▸ Element lookup rows
========================================================================

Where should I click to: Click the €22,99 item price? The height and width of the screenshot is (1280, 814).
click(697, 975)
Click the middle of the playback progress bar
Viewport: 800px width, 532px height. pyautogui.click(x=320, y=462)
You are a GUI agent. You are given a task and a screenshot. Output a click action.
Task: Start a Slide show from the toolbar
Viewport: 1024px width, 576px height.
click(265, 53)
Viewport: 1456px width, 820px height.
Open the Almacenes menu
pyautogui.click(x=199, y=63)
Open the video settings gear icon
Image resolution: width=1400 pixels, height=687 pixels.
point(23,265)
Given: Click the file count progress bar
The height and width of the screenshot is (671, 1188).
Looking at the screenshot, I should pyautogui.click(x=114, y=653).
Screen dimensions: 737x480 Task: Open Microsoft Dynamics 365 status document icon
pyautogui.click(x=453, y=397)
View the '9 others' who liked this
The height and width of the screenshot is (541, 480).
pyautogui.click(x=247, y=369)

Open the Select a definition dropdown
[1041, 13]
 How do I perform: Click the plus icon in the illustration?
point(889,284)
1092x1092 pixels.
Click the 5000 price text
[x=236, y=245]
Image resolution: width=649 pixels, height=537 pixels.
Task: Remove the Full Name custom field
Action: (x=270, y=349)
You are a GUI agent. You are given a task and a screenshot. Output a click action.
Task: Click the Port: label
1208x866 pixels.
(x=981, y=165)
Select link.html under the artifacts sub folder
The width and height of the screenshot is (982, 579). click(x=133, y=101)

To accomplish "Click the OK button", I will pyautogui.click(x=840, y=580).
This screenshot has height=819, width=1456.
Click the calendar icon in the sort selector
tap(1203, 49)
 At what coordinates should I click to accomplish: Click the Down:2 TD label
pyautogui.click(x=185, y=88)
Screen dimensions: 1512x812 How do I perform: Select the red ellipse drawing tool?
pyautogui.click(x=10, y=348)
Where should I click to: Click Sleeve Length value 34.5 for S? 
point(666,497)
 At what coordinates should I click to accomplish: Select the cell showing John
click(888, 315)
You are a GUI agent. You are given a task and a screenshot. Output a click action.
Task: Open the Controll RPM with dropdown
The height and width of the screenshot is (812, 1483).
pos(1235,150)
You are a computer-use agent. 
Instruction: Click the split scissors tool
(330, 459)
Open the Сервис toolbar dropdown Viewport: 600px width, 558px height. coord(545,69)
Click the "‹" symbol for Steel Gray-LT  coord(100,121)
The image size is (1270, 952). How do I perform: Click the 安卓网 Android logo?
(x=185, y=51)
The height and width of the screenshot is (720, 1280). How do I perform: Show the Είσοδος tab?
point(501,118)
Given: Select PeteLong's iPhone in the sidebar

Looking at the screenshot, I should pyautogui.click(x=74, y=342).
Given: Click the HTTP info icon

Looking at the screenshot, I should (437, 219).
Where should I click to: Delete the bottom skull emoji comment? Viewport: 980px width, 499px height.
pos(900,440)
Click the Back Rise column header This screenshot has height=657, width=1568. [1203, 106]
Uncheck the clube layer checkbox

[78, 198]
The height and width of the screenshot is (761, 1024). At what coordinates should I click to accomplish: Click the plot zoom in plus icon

========================================================================

▸ EXERCISE DESCRIPTION
Can you repeat, word for word, the stretch of rows from the one containing "The height and width of the screenshot is (720, 1280)." through the last row?

▸ ANSWER IN FULL
The height and width of the screenshot is (720, 1280). How do I perform: Show the Είσοδος tab?
point(501,118)
Given: Select PeteLong's iPhone in the sidebar

Looking at the screenshot, I should pyautogui.click(x=74, y=342).
Given: Click the HTTP info icon

Looking at the screenshot, I should (437, 219).
Where should I click to: Delete the bottom skull emoji comment? Viewport: 980px width, 499px height.
pos(900,440)
Click the Back Rise column header This screenshot has height=657, width=1568. [1203, 106]
Uncheck the clube layer checkbox

[78, 198]
The height and width of the screenshot is (761, 1024). At what coordinates should I click to accomplish: Click the plot zoom in plus icon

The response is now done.